Como era de esperar, mi marido huyó de su mala suerte. No le fui a buscar. No hacía falta. Con veintitrés años era todavía joven para encontrar otro.

Si yo hubiera tenido varones, lo juro por mis hijas, que no me hubiera casado de nuevo. Pero me casé. Necesitaba criar a mis hijas en una tierra donde parir niñas dentro de casa, trae mala suerte.

Ahora un año después me he vuelto a casar. Mi nuevo marido es un hombre bueno y de mundo. Por las noches me cuenta al oído cosas extrañas. Y no sé si creerle.
—Luisa —me dice—, ¿sabes que en la ciudad las mujeres paren niñas en casa de sus suegras?

Yo le sonrío con miedo. Tiene unas ideas tan raras. Creo que me he casado con un loco y temo que su locura se les pegue a mis hijas.
—Créeme, Luisa. Hoy lo he escuchado

Asiento con la cabeza, y sé que debo denunciarle por el bien de mis niñas. ¡Qué es eso de parir en casa de las suegras! ¡Nunca se ha visto eso! Nosotras nacemos en las montañas, en los ríos, en los bosques. Nunca en las casas. Así está escrito.

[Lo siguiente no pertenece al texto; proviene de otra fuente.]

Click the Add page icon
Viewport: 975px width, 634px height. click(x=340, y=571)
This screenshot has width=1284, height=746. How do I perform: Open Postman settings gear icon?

Trato de quitarme de la cabeza el denunciar a mi esposo porque entonces, ¿quién sostendrá a mi familia? Aquí en mi pueblo no se nos permite trabajar. Además, mi nuevo marido es bueno aunque con la cabeza llena de pájaros. Si lo meten en el pabellón de los desahuciados nunca saldrá. Nadie sale de allí.
—Luisa —me dice—, ¿sabes que en la ciudad hay mujeres que no se casan? Trabajan en las fábricas y no necesitan a nadie

Yo le digo que esas mujeres modernas se parecen a mi tía. Mi tía tiene treinta y un años y no se quiere casar, ninguno le parece bien. Mi tía pica demasiado alto, se cree una gran costurera. Si sigue soltera no sé que será de ella. Siempre fue muy rara, como mi nuevo marido, que tiene la cabeza loca y no sé si denunciarle.